** YOUR GOAL **
Track down each line below containing the string "microphone" and copy it.

Dataset entries:
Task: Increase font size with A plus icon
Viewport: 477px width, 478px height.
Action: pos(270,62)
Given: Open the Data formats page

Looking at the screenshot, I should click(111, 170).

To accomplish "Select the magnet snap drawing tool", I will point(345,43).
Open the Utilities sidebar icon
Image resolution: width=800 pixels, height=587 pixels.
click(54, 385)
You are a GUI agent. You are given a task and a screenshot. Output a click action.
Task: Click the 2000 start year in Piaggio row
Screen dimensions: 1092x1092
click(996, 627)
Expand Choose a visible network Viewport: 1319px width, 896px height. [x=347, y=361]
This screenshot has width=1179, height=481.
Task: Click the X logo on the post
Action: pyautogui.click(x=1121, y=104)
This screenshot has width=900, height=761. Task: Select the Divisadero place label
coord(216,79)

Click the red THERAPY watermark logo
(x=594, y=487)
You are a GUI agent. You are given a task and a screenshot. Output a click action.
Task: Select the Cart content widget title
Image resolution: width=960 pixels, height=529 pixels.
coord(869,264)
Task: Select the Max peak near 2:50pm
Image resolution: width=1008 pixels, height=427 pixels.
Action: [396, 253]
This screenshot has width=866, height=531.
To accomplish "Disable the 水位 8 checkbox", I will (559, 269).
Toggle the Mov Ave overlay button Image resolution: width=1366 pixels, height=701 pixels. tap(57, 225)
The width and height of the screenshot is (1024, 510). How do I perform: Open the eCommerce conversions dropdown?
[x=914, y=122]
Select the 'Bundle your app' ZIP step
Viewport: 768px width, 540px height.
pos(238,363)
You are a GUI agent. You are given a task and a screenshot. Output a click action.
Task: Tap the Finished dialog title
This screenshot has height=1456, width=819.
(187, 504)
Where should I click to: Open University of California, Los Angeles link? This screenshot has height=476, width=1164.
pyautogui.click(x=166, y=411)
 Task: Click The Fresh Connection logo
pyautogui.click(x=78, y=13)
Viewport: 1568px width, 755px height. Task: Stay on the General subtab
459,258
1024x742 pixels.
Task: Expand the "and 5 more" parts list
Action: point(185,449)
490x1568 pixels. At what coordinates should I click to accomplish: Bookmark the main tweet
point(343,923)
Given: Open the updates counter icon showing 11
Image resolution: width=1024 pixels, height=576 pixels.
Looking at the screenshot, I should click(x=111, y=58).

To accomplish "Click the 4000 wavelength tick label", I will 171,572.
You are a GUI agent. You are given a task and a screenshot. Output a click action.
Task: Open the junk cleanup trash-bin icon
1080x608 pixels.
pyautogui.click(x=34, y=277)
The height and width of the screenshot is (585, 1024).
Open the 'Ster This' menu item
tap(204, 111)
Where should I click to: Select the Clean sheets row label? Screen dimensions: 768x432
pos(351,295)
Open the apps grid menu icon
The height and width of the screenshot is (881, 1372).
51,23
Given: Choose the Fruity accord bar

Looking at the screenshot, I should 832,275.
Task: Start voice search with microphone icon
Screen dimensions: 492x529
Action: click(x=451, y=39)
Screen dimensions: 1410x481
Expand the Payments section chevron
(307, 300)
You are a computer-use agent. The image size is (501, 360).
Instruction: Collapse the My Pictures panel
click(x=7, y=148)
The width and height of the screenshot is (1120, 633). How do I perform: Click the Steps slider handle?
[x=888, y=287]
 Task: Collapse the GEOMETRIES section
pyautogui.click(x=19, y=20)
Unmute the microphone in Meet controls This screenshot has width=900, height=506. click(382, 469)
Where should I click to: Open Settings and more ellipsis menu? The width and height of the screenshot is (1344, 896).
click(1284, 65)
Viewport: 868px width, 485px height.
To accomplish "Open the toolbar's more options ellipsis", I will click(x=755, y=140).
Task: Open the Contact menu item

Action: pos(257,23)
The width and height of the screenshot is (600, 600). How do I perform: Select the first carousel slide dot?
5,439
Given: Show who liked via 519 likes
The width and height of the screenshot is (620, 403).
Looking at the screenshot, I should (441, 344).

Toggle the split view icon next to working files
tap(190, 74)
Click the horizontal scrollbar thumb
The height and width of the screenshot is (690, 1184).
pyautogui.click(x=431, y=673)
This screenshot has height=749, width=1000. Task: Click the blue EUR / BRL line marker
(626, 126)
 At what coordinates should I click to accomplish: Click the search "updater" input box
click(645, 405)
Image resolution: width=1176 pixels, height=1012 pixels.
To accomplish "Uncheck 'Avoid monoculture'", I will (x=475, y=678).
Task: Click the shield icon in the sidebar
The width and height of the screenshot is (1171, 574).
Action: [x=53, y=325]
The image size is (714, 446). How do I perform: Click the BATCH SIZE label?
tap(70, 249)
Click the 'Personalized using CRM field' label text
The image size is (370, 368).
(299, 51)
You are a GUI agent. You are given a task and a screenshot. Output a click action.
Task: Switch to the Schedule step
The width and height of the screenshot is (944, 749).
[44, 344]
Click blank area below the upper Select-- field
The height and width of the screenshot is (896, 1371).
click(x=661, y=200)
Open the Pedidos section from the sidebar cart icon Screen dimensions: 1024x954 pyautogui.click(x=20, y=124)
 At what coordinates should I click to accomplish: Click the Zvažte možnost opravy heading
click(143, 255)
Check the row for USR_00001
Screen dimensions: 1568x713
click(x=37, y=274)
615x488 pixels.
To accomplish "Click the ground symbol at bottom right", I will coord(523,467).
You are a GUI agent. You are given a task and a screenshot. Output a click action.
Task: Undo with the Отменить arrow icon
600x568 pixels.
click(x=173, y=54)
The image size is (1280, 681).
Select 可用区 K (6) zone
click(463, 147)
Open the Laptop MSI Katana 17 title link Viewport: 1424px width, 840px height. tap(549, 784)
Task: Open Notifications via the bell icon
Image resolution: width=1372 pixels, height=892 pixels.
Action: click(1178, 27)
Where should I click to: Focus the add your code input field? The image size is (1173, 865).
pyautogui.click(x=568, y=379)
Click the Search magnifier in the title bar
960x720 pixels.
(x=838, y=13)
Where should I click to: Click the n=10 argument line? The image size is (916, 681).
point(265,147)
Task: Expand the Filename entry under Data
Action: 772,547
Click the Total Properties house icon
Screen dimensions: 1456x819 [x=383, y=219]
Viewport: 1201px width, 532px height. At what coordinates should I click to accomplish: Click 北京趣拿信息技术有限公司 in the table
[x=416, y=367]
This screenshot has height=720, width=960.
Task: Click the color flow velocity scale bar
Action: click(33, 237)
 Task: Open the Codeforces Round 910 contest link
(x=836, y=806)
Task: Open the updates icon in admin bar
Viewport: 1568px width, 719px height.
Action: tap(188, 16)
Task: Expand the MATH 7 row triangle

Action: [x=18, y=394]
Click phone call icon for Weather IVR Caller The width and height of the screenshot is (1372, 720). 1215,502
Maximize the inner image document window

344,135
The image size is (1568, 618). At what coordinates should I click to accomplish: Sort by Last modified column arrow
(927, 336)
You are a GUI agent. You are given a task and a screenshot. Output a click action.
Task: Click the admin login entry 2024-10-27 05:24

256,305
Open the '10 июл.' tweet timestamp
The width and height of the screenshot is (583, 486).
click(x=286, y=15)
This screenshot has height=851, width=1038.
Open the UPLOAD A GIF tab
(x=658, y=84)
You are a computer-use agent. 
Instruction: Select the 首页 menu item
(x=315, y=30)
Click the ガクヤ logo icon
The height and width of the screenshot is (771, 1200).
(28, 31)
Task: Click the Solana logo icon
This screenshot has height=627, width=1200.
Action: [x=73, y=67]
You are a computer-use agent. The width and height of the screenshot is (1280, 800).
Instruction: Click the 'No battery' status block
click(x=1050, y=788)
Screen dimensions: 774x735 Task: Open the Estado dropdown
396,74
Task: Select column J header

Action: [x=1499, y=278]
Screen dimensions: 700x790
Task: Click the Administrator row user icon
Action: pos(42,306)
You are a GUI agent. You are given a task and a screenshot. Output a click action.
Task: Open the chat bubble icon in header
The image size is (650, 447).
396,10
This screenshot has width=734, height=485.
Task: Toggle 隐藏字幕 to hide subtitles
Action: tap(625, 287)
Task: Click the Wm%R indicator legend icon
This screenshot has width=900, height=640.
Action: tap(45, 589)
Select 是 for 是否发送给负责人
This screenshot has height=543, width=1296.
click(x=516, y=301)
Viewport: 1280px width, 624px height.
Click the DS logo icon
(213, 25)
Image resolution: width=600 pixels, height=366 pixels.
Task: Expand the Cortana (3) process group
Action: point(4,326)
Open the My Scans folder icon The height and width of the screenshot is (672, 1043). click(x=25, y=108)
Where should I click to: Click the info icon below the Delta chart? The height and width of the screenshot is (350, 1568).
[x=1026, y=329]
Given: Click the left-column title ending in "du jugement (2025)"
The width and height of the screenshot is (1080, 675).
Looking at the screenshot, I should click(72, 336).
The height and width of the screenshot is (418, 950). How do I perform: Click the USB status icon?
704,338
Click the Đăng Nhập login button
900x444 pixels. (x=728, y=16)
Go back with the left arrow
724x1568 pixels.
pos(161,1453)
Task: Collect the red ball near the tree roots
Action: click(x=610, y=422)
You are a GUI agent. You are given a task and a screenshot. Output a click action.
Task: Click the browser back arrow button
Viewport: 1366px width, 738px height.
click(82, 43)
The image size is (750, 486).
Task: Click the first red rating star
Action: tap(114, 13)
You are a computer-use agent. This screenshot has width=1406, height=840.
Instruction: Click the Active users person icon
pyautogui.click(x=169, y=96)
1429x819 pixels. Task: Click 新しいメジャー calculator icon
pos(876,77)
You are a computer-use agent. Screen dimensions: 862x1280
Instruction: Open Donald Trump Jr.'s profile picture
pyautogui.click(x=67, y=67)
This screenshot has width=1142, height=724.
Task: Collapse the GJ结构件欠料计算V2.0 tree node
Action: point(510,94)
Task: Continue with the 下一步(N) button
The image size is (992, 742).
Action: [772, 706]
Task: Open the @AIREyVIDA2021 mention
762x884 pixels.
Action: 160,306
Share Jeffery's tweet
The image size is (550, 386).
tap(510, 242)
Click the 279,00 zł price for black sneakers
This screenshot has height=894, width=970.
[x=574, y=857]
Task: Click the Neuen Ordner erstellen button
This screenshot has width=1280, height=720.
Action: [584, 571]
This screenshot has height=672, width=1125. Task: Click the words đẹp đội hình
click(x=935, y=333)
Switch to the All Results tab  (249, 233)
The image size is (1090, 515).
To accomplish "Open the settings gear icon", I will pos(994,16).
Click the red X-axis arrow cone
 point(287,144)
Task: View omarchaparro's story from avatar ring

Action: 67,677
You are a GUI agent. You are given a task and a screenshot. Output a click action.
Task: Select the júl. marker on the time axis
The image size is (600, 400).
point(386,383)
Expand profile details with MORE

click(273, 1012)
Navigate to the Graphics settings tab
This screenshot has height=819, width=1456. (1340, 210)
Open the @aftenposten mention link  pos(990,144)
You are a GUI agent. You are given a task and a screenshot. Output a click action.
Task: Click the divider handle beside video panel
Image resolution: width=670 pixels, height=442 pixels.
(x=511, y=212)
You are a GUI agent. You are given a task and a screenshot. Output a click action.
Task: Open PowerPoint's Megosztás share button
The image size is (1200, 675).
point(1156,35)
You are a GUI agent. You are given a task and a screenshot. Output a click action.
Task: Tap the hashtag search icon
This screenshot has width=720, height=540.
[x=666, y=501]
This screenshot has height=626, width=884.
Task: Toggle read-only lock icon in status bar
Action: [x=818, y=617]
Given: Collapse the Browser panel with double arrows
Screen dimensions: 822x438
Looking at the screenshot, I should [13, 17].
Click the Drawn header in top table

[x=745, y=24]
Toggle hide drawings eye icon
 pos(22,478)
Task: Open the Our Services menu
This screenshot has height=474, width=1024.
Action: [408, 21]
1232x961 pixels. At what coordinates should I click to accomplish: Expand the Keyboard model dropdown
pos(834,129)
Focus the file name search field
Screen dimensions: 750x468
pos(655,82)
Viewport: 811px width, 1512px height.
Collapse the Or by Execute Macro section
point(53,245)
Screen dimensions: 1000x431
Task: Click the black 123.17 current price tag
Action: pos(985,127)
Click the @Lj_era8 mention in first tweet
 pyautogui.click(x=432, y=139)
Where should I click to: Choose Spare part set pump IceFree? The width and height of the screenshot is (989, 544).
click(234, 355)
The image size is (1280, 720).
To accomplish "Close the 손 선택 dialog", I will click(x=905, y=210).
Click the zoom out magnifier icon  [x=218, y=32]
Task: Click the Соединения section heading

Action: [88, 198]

** OUTPUT OF THE TASK **
Task: Start voice search with microphone icon
Unmute the microphone in Meet controls This screenshot has width=900, height=506. click(382, 469)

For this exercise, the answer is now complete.